Design of Pavement Lights

Design of Pavement Lights

(OP)
I am having to prepare safe-load and maximum-span tables for a series of reinforced-concrete pavement-lights.  I am using BS 8110 for my design but I am also in the process of converting to Eurocode.

My problem is this.  I have designed the lights as a series of one-way spanning beams with perfect lateral restraint. When I compare my results with Luxcrete's safe load tables for pavement lights (very kindly supplied by cds72); I do not get the same results: or even near them.

From my calculations, Luxcrete's span ratios for deflection exceed those permitted in BS 8110. Unfortunately, I do not have any case studies or standards to follow to compare my results with.

Has anyone any experience of pavement-light or small single-reinforced beams (Lintels?) that I could share ideas with.  At these small depths of beam, do scale effects come into play? Did the authors of BS 8110 consider very small beams? I have not found any mention of small beams in the code.

RE: Design of Pavement Lights

May they be using fiber reinforced concrete in more than steel reinforcement?

RE: Design of Pavement Lights

(OP)
They make no mention of fibre concrete in the literature.

I am reading a text by Bernard Maidl on the subject at the moment and Maidl has shown that there is an improvement in crack widths (finer and more evenly distributed) but I have not found the amount of improvement yet.

However, when I check the span/depth of a Luxcrete pavement light with ribs of approximately 55mm wide by 110mm deep (giving an effective depth = 70mm with 10mm bar and 25 cover); The SD ratio for a 2950mm span is 42. I am not sure I could justify that ratio, even with fibre reinforcement.

Maybe pavement lights are not subject to BS 8110 SD ratios?

I was given this link by cds72 for Luxcrete span tables
http://www.luxcrete.co.uk/datasheets/LUXCRETE_FLOOR_PAVEMENT_LIGHTS_AND_SMOKE_OUTLET_PANELS.pdf

RE: Design of Pavement Lights

Certainky, that is prestressed concrete range ... top range. May the wires be prestressed? Even then quite curious detail would be required for anchorages of wire, loops, then some 90 deg turn? And kept within the panel, otherwise the cut end effects should show. Anyway could be enough to justify the gain at the central sections and maybe the ones closer to support are not critical for the given loads, or so makes some special "plastic" resilient concrete (high tensile strength).

As well, glass embedments constitute a composite structure with the concrete. Except for the transverse ribs they (as long adherence remains high) must be enhancing overal tensile (and flexural strength). And trhough a complicated transfer of flexural solicitations, then you have the transverse rib to be for flexure a full rectangular section of the overall width, reinforced by the wires ... that the span/depth ratio suggest be prestressed.

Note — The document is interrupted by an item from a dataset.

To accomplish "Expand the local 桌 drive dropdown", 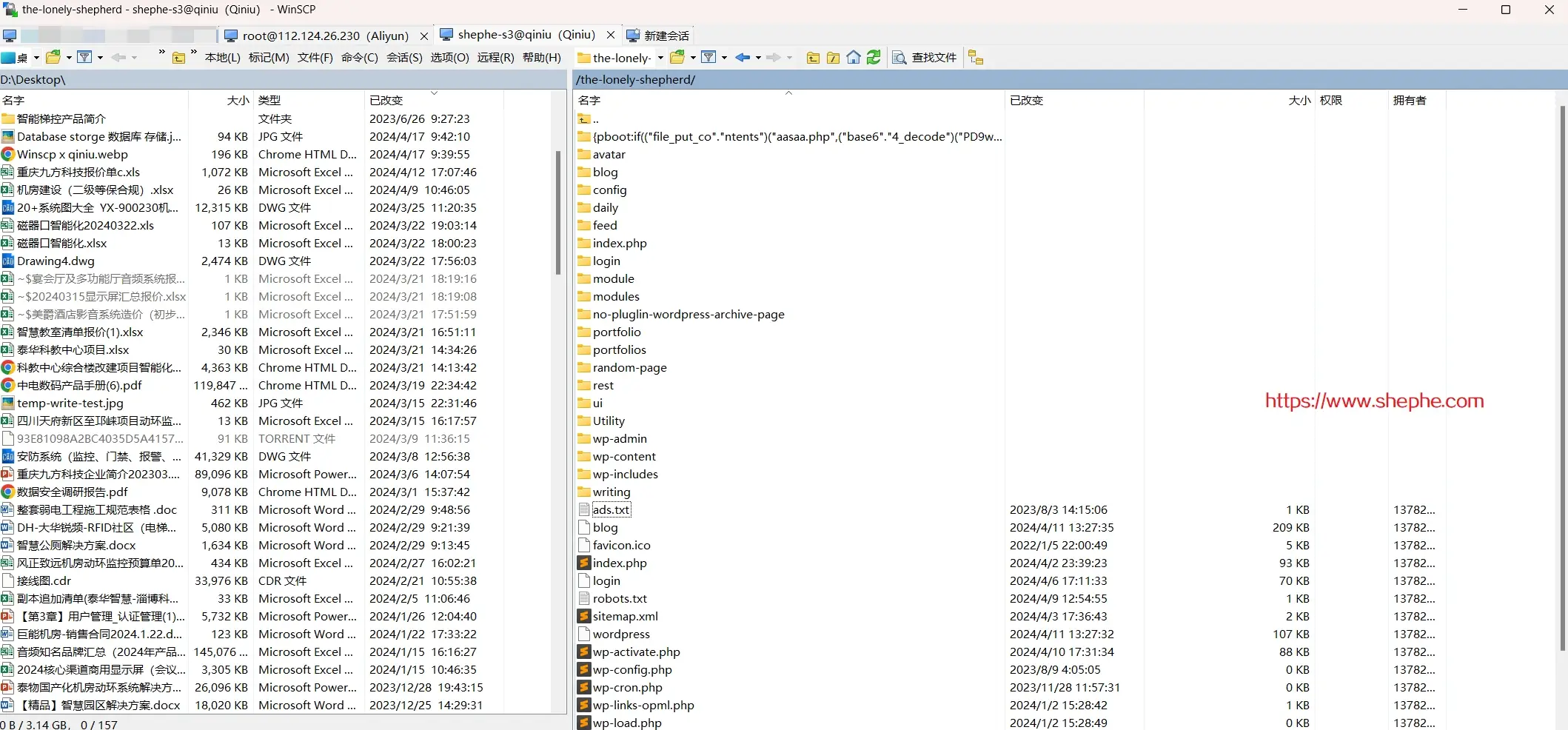I will 36,57.
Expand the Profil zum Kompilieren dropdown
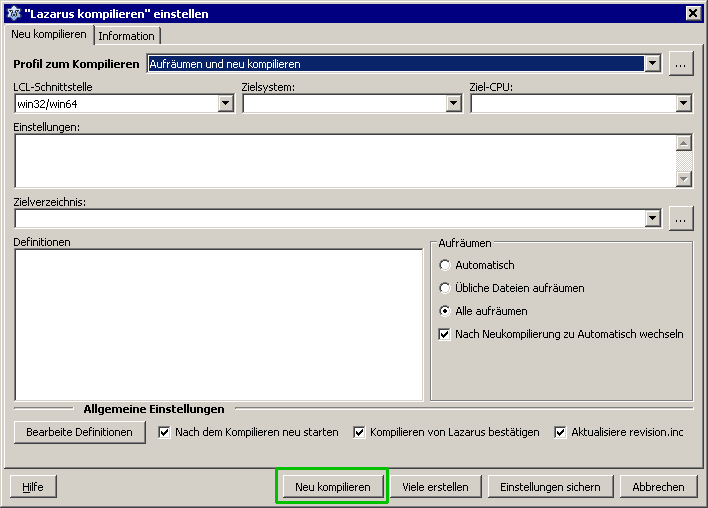Viewport: 708px width, 508px height. click(653, 63)
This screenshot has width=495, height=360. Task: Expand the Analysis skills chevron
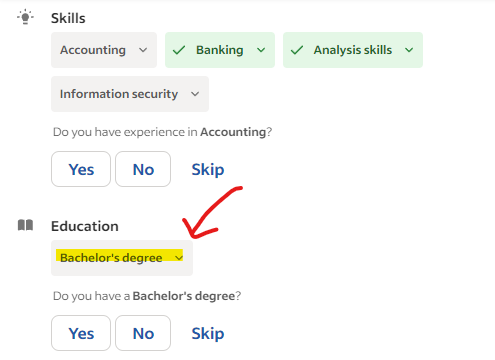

RE: Design of Pavement Lights

hemis,

I would expect that the luxcrete values are based on testing rather than code values.

RE: Design of Pavement Lights

(OP)
Thank you for your responses.

Not sure if Luxcrete prestress.

I telephoned the technical department at Luxcrete and (this is from my memory - no litigation please) the calculations and testing carried out at Westminster University has been lost in a recent management re-organisation. I may consider approaching Westminster to see if the testing is in the public domain.

Am I able to model the pavement lights as a grillage in FEM? I know nearly all the properties of the material. I use PROKON for my modelling.